The details for what that program and how much it will cut emissions will take shape over the next year, but the proposal would be the first-of-its-kind in the U.S. To date, most efforts to curb carbon emissions have focused on power plants and electricity. But transportation represents the largest source of carbon pollution in the country and the only sector where emissions rose in 2017. So it makes sense that states are ramping up their efforts to combat it even as the Trump administration tries to pull the country as a whole in the opposite direction.


The Transportation and Climate Initiative made the announcement on Tuesday, noting that the decision to move forward on reducing transportation emissions was made after a year of listening sessions and input from hundreds of stakeholders. The plan is to identify a cap on transportation emissions and then put a price on them, a process known as cap-and-trade. That price on carbon could manifest itself in the form of an additional gas fee, which the states in the agreement will then invest the earnings from into low-carbon transit options.
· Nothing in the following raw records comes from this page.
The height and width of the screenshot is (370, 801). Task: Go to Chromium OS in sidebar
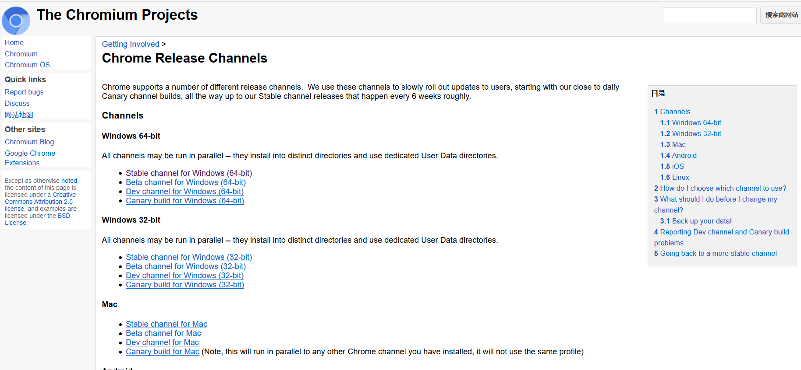27,65
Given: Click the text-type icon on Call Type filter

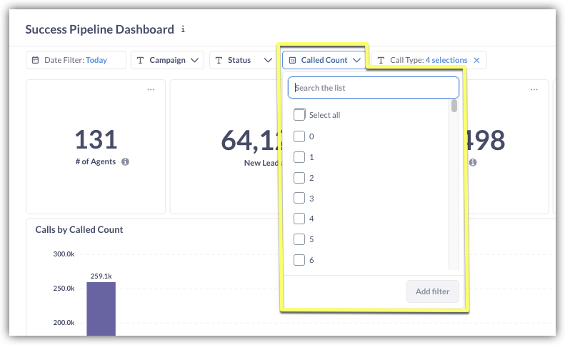Looking at the screenshot, I should point(381,61).
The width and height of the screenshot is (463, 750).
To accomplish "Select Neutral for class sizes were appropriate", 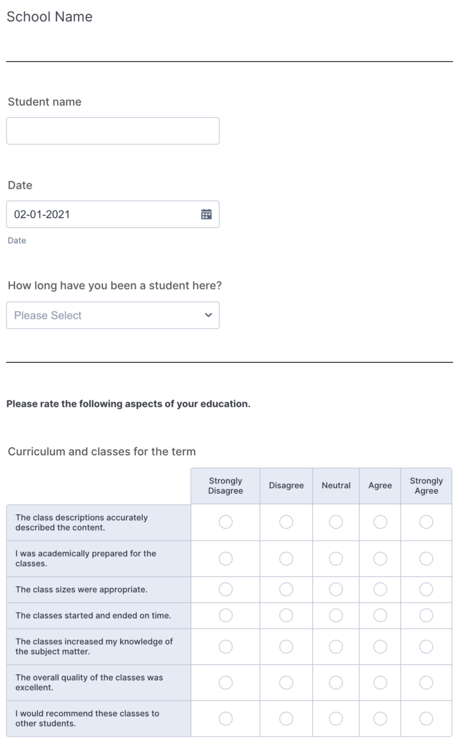I will coord(336,589).
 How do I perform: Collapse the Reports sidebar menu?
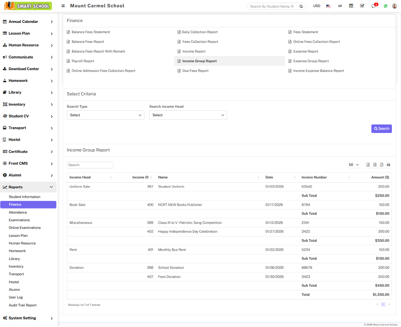pyautogui.click(x=28, y=187)
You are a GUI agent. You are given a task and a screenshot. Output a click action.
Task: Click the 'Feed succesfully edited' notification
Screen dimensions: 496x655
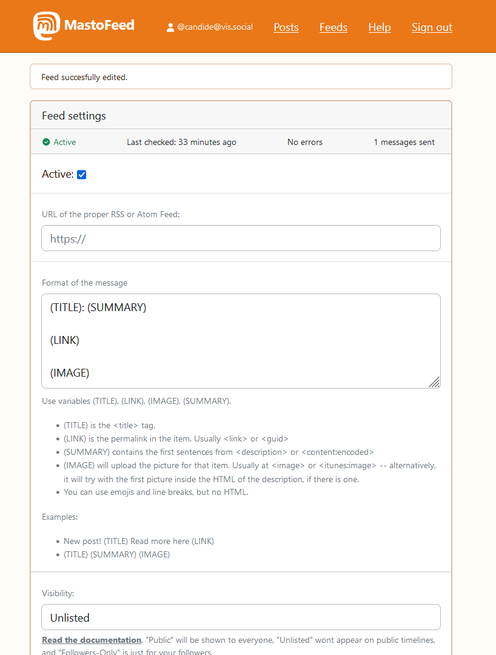(241, 77)
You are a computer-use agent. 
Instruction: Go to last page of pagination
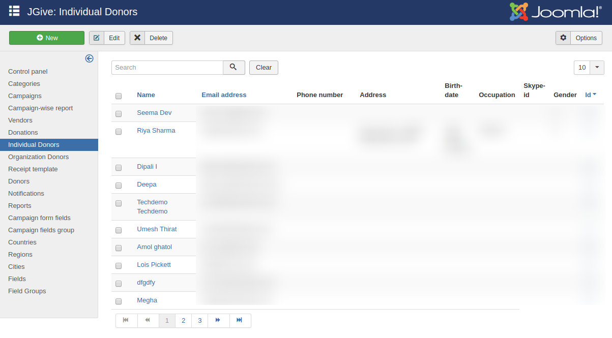click(240, 320)
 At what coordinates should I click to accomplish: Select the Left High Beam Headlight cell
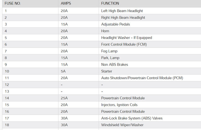click(122, 11)
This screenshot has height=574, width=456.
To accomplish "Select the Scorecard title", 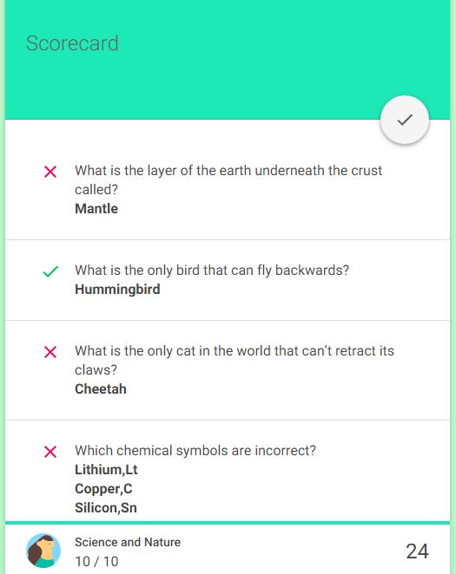I will [x=72, y=43].
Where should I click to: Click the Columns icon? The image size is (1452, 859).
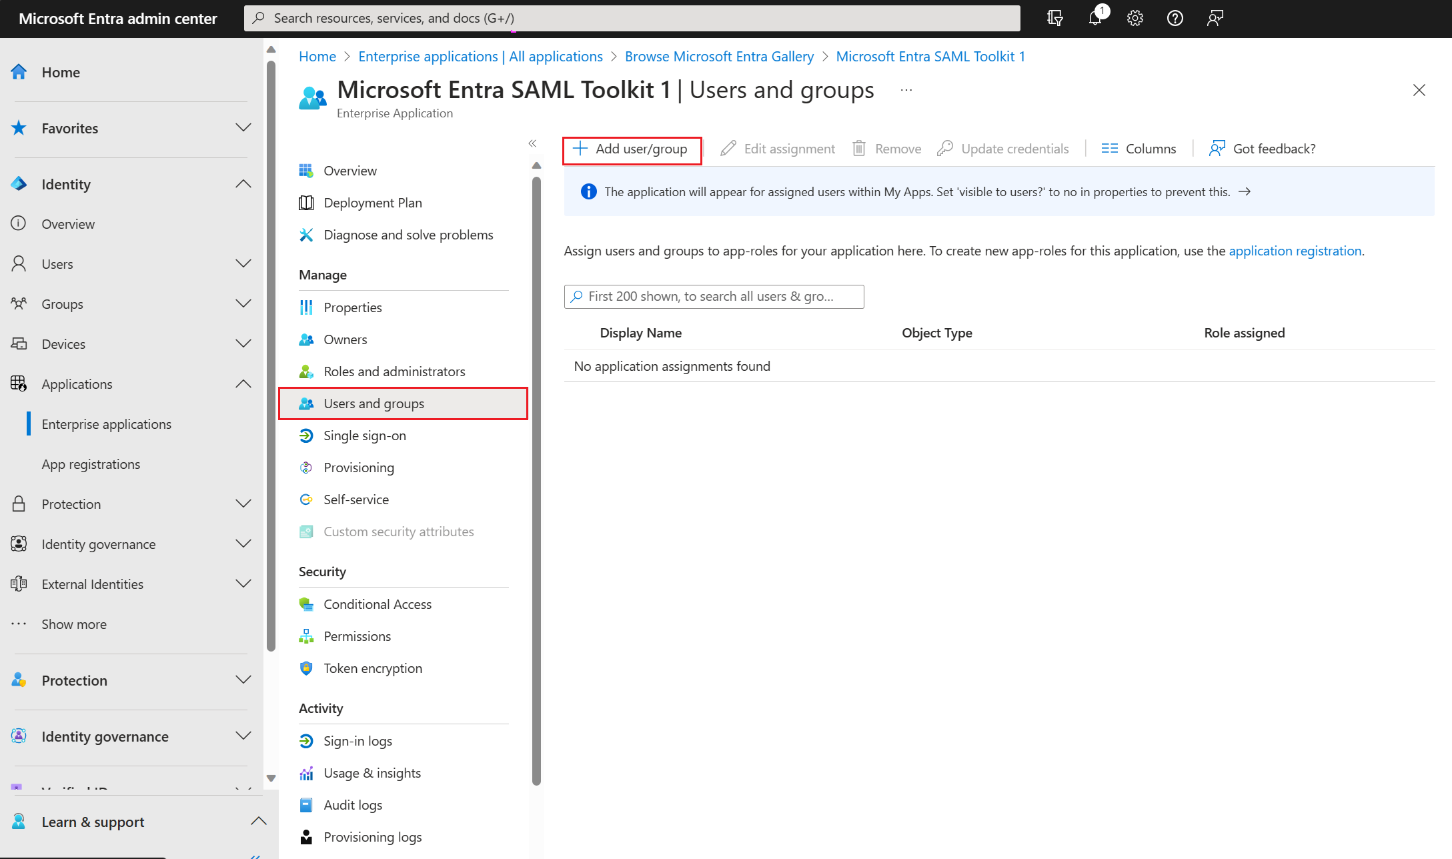[x=1109, y=147]
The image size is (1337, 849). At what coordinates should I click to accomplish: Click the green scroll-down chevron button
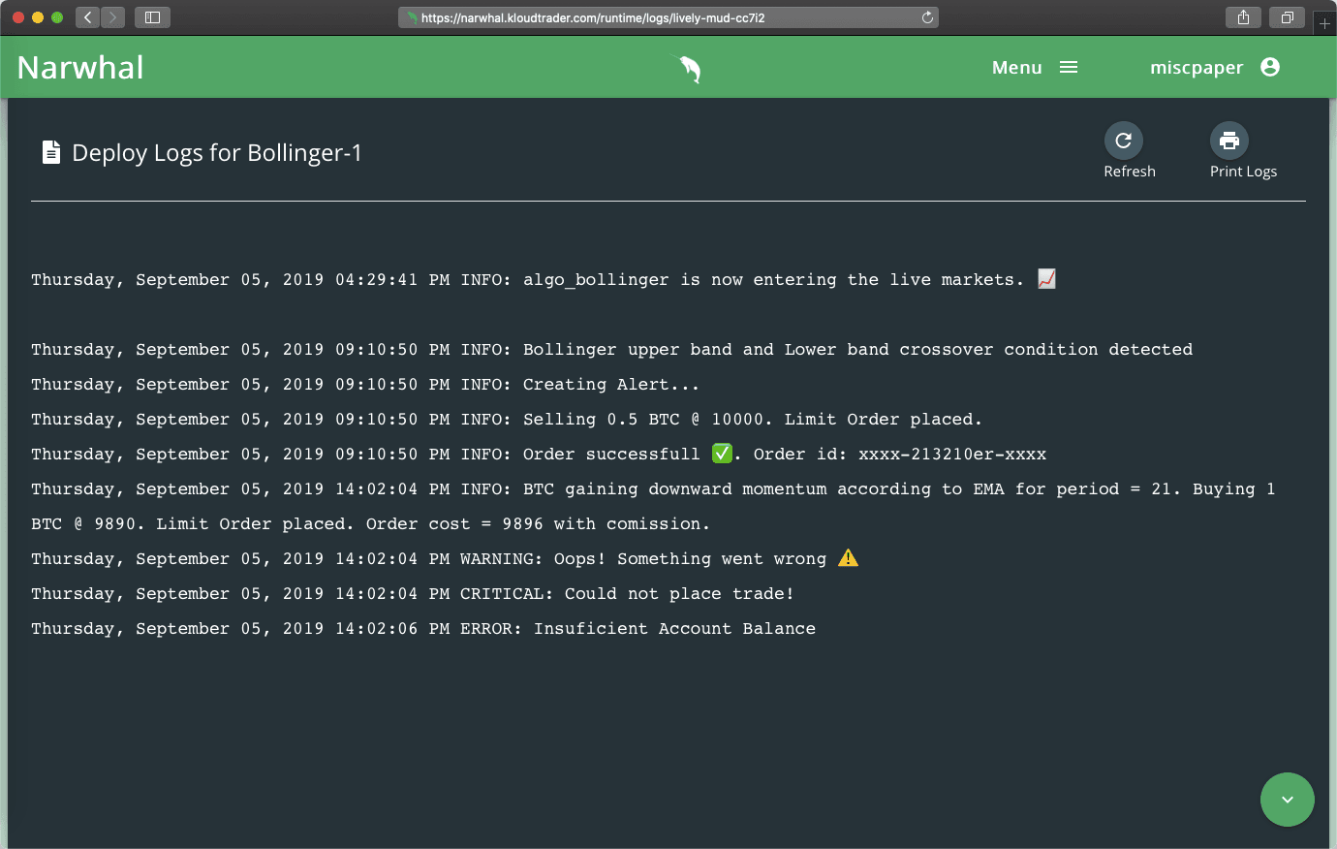1288,800
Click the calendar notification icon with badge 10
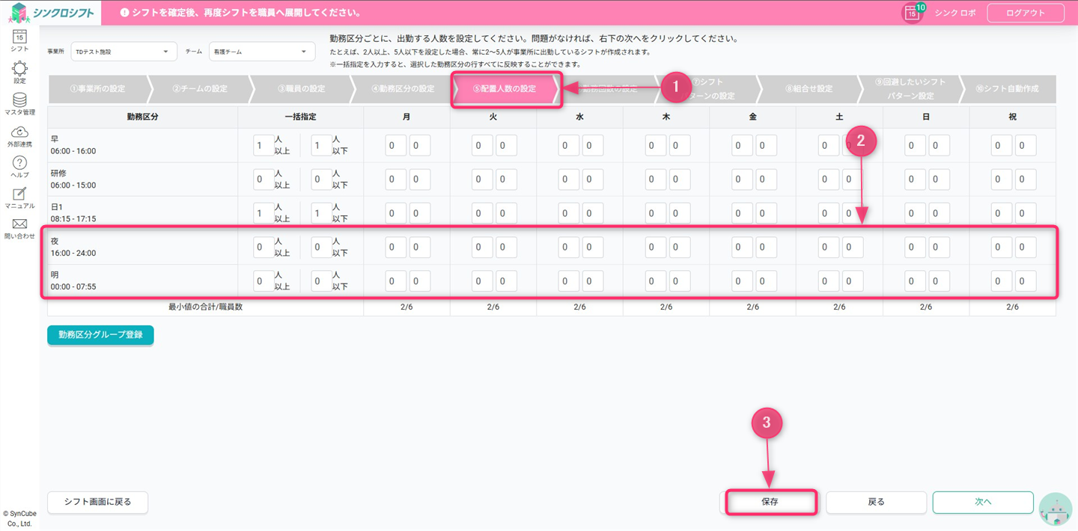This screenshot has width=1078, height=531. coord(912,13)
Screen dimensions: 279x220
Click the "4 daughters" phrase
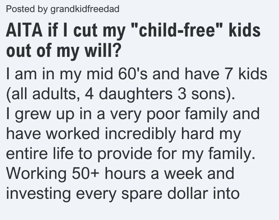129,94
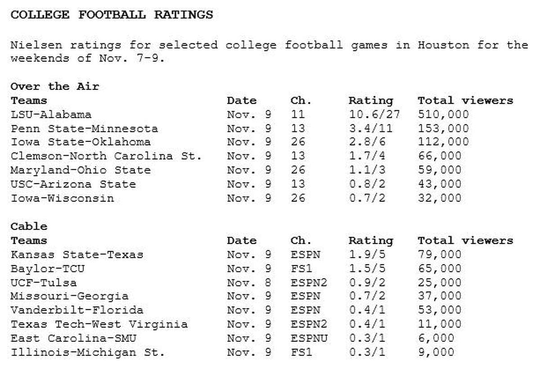Screen dimensions: 540x369
Task: Select the Iowa-Wisconsin entry
Action: click(62, 198)
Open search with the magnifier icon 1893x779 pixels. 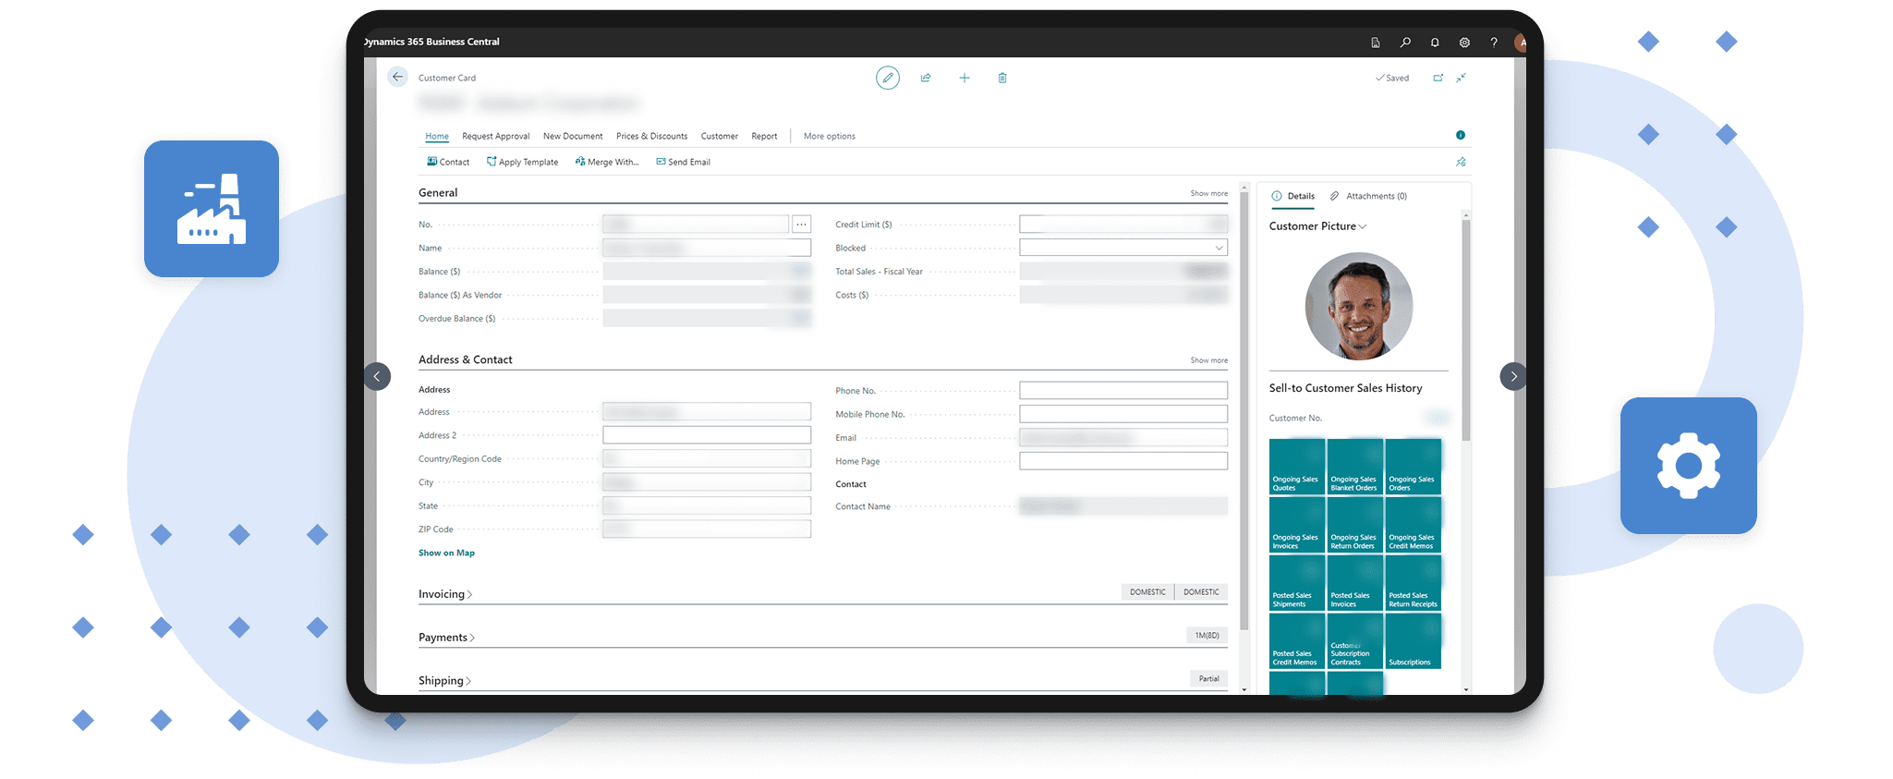[1405, 43]
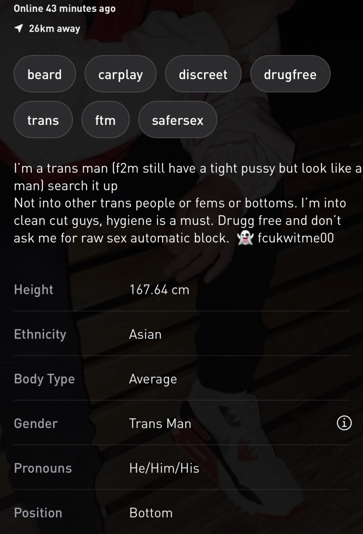
Task: Click the 26km away distance text
Action: [x=54, y=28]
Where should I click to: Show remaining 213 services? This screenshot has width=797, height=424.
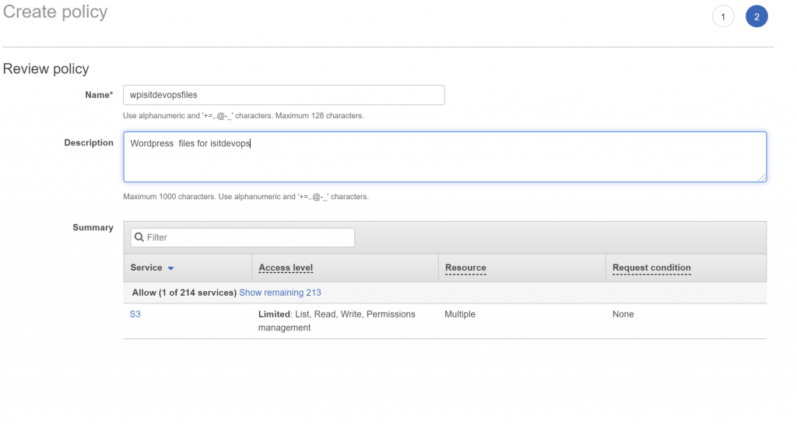tap(280, 293)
“The price on carbon is good, but you can take that money raised and invest it to achieve greater results,” David Farnsworth, a senior associate at the Regulatory Assistance Project, told Earther.


Farnsworth helped design the power plant cap-and-trade program that a number of the states region are part of that’s known as RGGI. While details are forthcoming on how the transportation policy could work, he said following the RGGI model could be a fruitful path to draw down emissions. The transportation sector is far and away the largest source carbon emissions in the nine states plus Washington, D.C., accounting for 44 percent of all emissions according to Energy Information Agency data.

The move comes at a time when transportation emissions are moving to the forefront of the climate fight, though it’s not necessarily because things are going great. This summer, the Trump administration announced its plan to roll back fuel efficiency standards, ignoring its own science showing how bad an idea that was for the climate. And within the past month, France’s plan for a technocratic carbon tax led to massive protests and served as a warning that any plan to cut emissions that doesn’t consider their impact on workers and low-income communities is garbage.

“If it’s just the cap, then you’re going to end up like France,” Farnsworth said, referring to the Northeast and Mid-Atlantic initiative. “If you’re putting people having a tough time in a tougher position, it’s going to pop the top.”

As ways to make the policy more effective and equitable, he suggested reinvesting the money raised in making electric vehicles and charging stations cheaper, or buying electric buses or improving transit options in underserved communities. The latter option would also help improve air quality, an important co-benefit in communities that suffer from pollution the most. States have a year to work out the details and they’ll have no shortage of inspiration—and warning signs—to draw on.